#### [PASSAGE GIVEN]
- - - - - - -

# Wheel Corrosion - 18 month old car



## BTS (Jul 22, 2013)

Hello all,

I am looking for some help/advice regarding an issue I've got with my wife's X3.

The car was purchased by us brand new and is around 18 months old, and has covered 12,000 miles.

Over the past few months I have noticed corrosion in the barrels of the wheels which I raised at a recent service thinking they would be swapped with no issue. The dealer has said the damage is due to stone chips and therefore not covered under warranty.

I have had a good look at the wheels and found numerous dimples/pin holes in the barrels of the wheels which seem to be where the corrosion is stemming from. These look like a paint defect to me and I don't believe they are from stone chips as there is no impact damage to the surrounding paint.

Can anyone help with an explanation? I have attached some photos to show what I mean. I just cannot see how all 4 wheels are showing signs of corrosion after just 18 months and such low mileage.

- - - - - - -

#### [DATASET SECTION]

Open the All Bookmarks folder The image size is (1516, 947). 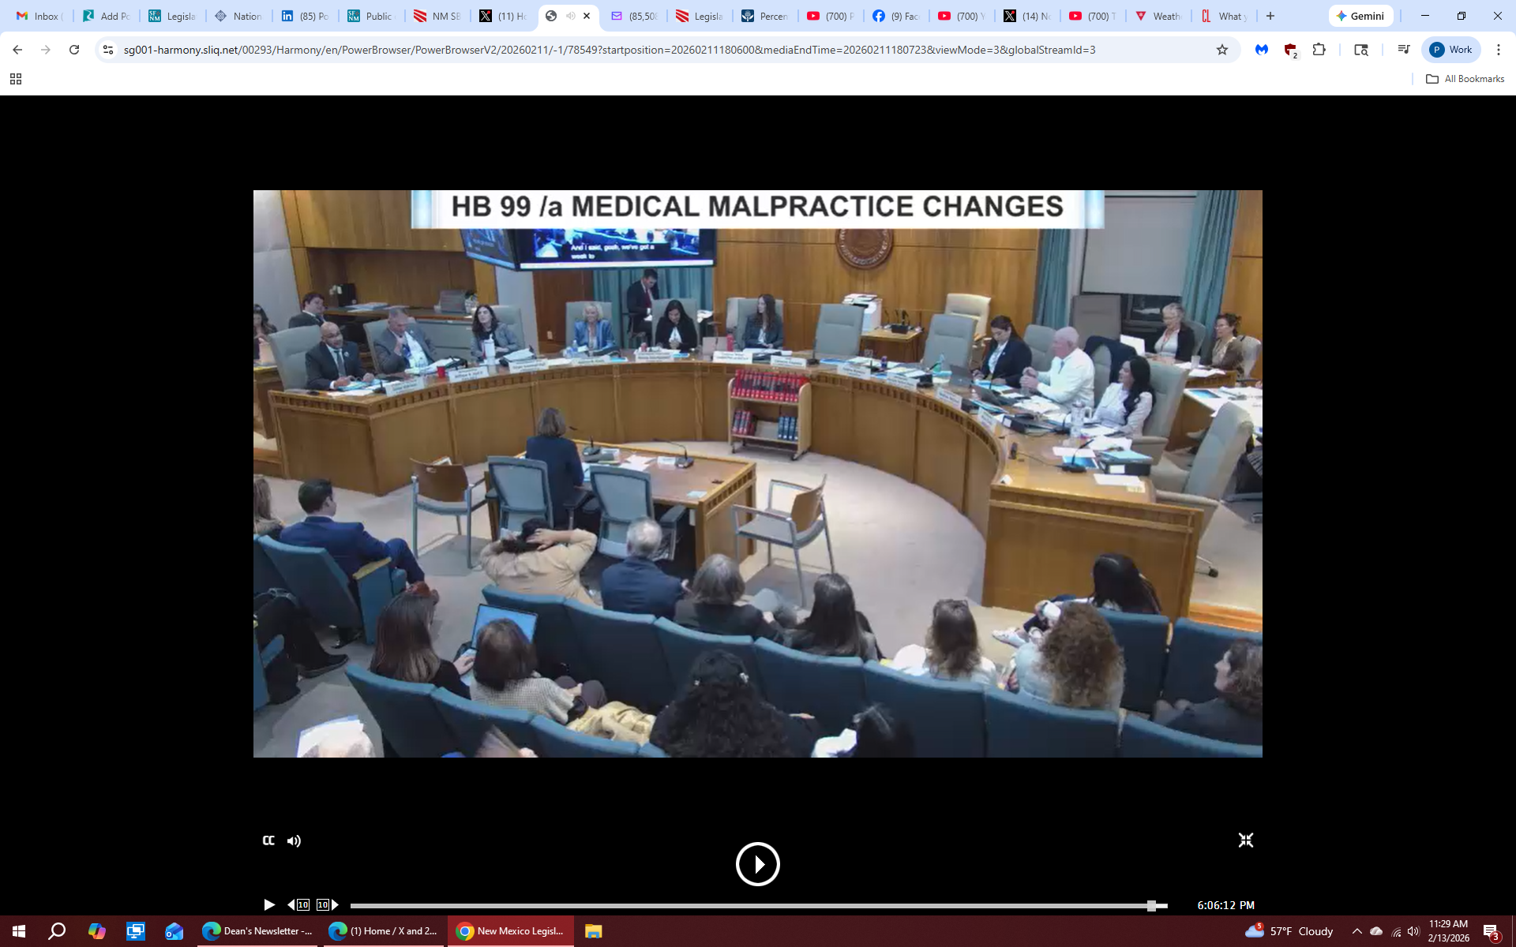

- - - - - - -

#### [STATED PROBLEM 1]
Write out the part of the wheel corrosion post starting at "I have had a" and ending at "such low mileage.".
#### [STATED PROBLEM 2]
Write the next part of the wheel corrosion post, picking up right after its last sentence.
The data comes from a different source than the wheel corrosion post.

#### [TASK ANSWER 1]
I have had a good look at the wheels and found numerous dimples/pin holes in the barrels of the wheels which seem to be where the corrosion is stemming from. These look like a paint defect to me and I don't believe they are from stone chips as there is no impact damage to the surrounding paint.

Can anyone help with an explanation? I have attached some photos to show what I mean. I just cannot see how all 4 wheels are showing signs of corrosion after just 18 months and such low mileage.

#### [TASK ANSWER 2]
Thanks,

Ben.




















Sent from my Pixel 4 XL using Tapatalk


----------



## Kerr (Mar 27, 2012)

The bottom picture looks especially bad. That's not a stone chip. 

That to me looks like there is defects through the cast. That could be potentially dangerous.


----------



## The happy goat (Jun 26, 2019)

BMW did have problems with their wheels in the past.

Yours look like a defect with the wheel not stone chips. I’d contact BMW UK direct if your not having any joy with the dealer.


----------



## Darlofan (Nov 24, 2010)

I'd be going back with those photos as evidence or try another dealer first. No way they are caused by stones, the bottom pic has 2 separate areas of damage close together. That and all the pin prick holes point to underlying issues not stone chips.


----------



## pt1 (Feb 8, 2014)

Looks like a bad cast to me, definitely not stone chips

Sent from my CLT-L09 using Tapatalk


----------



## Rappy (Oct 2, 2020)

Warranty claim, plain & simple :thumb:


----------



## SamD (Oct 24, 2015)

Defected wheels buddy, they will replace them without a fuss so nothing to worry about.


----------



## nbray67 (Mar 22, 2012)

Shocking pitting that is Ben.

I'd be making a fuss if I was you and turn to BMW Customer Services if the dealer is not budging.

What dealer is it btw? Stratstone BMW Chesterfield have been bob on for us to date, no major issues but each time they've been good.

Keep us posted.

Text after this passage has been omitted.